LGBT E A CONSCIÊNCIA DE CLASSE: ARTICULAR A NOSSA CLASSE COMO PRINCIPAL ALIADA

É preciso entender os processos de ampliação do poder popular e as limitações da classe, ajudando a superá-las. Não precisamos de falas destrutivas, que surgem a partir de um discurso autoritário, banhado em uma interpretação equivocada, tentando substituir o argumento lógico por um ataque puro ao falante. O conceito de desconstrução do argelino Derrida fala exatamente sobre como produzir deslocamentos sem partir de uma fixidez de mim e do outro.

Se não há uma preocupação em entender e ajudar a superar as limitações e preconceito imposto estruturalmente a classe trabalhadora, então não há compromisso com a construção de um partido de massas. Tal melindre pequeno-burguês é contraproducente e acaba engessando de avançarmos na consciência de classe.

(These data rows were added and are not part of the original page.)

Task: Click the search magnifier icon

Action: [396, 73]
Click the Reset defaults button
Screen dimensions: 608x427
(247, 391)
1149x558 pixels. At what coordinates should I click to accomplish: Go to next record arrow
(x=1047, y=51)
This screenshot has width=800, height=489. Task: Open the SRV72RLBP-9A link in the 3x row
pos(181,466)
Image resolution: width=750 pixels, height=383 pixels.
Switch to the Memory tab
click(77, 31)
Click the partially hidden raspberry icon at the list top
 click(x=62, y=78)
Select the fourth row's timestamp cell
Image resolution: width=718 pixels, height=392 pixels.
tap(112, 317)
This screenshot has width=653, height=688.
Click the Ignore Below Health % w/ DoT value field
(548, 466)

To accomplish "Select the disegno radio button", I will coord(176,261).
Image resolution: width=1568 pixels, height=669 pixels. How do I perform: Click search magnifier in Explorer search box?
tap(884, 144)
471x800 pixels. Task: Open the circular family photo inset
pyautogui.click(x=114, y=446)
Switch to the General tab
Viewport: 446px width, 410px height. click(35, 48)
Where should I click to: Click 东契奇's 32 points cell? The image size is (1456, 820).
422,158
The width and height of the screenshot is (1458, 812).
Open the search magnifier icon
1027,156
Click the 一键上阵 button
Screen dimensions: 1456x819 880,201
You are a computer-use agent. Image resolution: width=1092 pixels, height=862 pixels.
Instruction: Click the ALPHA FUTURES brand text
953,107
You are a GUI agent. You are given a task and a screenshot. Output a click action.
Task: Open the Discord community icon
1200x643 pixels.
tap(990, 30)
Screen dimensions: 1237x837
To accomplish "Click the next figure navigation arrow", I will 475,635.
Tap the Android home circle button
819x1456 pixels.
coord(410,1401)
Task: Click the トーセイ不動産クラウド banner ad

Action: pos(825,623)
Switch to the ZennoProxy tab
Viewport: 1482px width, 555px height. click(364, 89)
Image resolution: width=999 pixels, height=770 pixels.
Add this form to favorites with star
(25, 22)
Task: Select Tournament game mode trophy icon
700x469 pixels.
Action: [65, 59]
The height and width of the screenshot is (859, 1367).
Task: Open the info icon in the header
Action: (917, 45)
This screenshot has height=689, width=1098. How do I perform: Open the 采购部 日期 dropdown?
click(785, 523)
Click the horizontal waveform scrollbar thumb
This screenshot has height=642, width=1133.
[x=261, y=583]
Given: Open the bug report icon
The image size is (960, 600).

Precisamos construir uma militância LGBT anti-capitalista e com uma tática clara para tornar a classe trabalhadora a nossa principal aliada na luta contra a LGBTfobia, que não se curve às idéias liberais e entenda a diferença entre instituições que elaboram o discurso contra dissidentes de sexualidade/gênero e trabalhadoras (es) que são meros reprodutores desse discurso. Não podemos cair no erro de fortalecer uma militância LGBT neoliberal, incapaz de se posicionar contra o imperialismo estadunidense e em defesa do povo palestino, incapaz de defender a revolução bolivariana e os desafios da classe trabalhadora venezuelana, colocando em risco a correlação de forças da classe trabalhadora na América Latina ao tempo que se mostra simpática ao Estado de Israel. A luta pelos direitos LGBT só será plenamente vitoriosa quando se tornar uma luta de todos e todas as oprimidas contra a opressão capitalista. Por isso devemos ser radicais nos propósitos e amplos no método.